Selbständige versuchen die Aufwände der Firma zu erhöhen, d.h. sie zweigen so geschickt Geld ab, so dass sich ihr Einkommen verringert. Abschreibungen, Rückstellungen und andere legale Tricks in der Finanzbuchhaltung helfen hierbei. Sobald die Ehe in eine Krise gerät, wird versucht den Geschäftsgewinn zu minimieren. Die Gründung von Zweitfirmen mit Geschäftspartnern oder Freunden erschwert die Transparenz der Vermögensverhältnisse ihrer Firmen. Selbständige verdienen bei einer Scheidung oft viel weniger, so dass die Unterhaltszahlungen tief gehalten werden können.

 

Wird der Mann oder die Frau plötzlich arbeitslos und verdient somit auch viel weniger, werden die Unterhaltszahlungen massiv gesenkt. Der Richter muss bei einem Scheidungsurteil das Einkommen beider Ehepartner ermitteln. Aus diesem Grund wird oft versucht, das Einkommen möglichst tief zu halten. Gegen ein Arztzeugnis kann man i.d.R. nur wenig ausrichten. Gegen Einen Stellenverlust, welcher frühzeitig eingefädelt wurde, ist man machtlos. In diesem Fall ist es unmöglich zu beweisen, dass die Kündigung fingiert wurde. Ein Kindesunterhalt kann auch nach einer Scheidung erhöht werden. Unterhaltszahlungen an den ehemaligen Ehepartner werden nach der Scheidung i.d.R. nicht mehr verändert.

 

Wohnt ein Kind bei der Mutter, muss der Vater für das Kind Unterhalt (Alimente) bezahlen. Das Existenzminimum des unterhaltspflichtigen Elternteils darf jedoch nicht unterschritten werden. Liegt das Einkommen dieses Elternteils unter diesem Minimum, müssen keine Alimente gezahlt werden. Nicht selten muss in einem solchen Fall das Sozialamt einspringen.
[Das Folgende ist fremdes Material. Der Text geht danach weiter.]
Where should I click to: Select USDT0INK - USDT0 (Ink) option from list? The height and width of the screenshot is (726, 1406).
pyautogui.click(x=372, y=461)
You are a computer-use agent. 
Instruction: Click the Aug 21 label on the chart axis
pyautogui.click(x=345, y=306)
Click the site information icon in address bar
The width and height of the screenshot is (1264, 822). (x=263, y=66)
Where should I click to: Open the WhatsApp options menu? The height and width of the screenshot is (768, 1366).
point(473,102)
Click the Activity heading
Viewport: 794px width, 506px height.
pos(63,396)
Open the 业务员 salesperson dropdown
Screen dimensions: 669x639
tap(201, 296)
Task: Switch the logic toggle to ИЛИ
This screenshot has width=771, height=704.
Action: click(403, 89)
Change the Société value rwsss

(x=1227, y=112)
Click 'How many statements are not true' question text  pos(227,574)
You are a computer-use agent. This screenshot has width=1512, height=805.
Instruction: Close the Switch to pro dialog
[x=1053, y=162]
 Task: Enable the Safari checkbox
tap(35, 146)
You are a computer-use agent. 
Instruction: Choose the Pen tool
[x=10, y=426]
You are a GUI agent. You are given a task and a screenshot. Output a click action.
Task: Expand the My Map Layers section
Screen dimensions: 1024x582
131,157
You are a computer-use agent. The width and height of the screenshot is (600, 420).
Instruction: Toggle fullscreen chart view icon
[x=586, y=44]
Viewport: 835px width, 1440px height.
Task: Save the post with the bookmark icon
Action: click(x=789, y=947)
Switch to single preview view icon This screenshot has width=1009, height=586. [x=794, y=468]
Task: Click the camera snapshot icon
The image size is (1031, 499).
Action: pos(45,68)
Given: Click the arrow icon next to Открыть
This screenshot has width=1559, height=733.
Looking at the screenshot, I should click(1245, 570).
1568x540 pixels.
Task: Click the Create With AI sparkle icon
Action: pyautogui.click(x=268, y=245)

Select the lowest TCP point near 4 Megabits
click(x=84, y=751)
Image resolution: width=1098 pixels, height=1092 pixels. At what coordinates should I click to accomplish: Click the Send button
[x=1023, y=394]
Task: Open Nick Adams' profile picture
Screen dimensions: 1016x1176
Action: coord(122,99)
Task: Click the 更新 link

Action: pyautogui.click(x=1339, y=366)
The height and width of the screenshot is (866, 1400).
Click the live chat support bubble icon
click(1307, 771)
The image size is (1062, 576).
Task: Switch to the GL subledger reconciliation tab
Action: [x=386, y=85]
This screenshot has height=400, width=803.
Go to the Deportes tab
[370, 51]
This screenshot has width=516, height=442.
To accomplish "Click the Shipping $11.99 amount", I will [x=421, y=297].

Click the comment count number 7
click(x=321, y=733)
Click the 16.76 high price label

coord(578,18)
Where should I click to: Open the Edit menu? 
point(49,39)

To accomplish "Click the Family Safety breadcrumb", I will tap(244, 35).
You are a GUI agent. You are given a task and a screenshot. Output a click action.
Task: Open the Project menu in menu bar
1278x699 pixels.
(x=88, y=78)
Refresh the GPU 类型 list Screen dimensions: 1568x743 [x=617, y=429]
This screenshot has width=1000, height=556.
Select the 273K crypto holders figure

Es gibt für die Berechnung der Alimente eine einfache Regel: Je höher das Einkommen und das Alter des Kinds, desto höher fallen die Alimente aus. Die Alimente sollen die Kosten des alltäglichen Unterhalts wie Kleider, Hobbys, Schule, Pflege und Essen abdecken. Kinder, welche unter 16 Jahre alt sind erhalten i.d.R. noch einen zusätzlichen Betrag, den sogenannten Betreuungsunterhalt.

 

Es kann sein, dass durch die Aufgabenverteilung während der Ehe eine Situation entsteht, dass einem Ehegatten nicht zugemutet werden kann, für seien eigenen Unterhalt aufzukommen. Der nacheheliche Unterhalt ist zu zahlen bis die wirtschaftliche Selbständigkeit wieder gewonnen wird. Es gibt immer wieder Frauen oder Männer, die nach der Scheidung keine Arbeit suchen. Die Ex-Frau bzw. der Ex-Mann soll vorerst einmal bezahlen, lautet dann die Devise. Zudem kann ein langes Scheidungsverfahren finanziell sehr stark belasten. 

 

Ein weiterer Trick ist, dass Scheidungsklagen oftmals zurückgezogen werden, wenn es nach einem ungünstigen Urteilsspruch aussieht. Mit einem Wohnortswechsel kann man dann ganz einfach eine neue Scheidungs- oder Trennungsklage einreichen.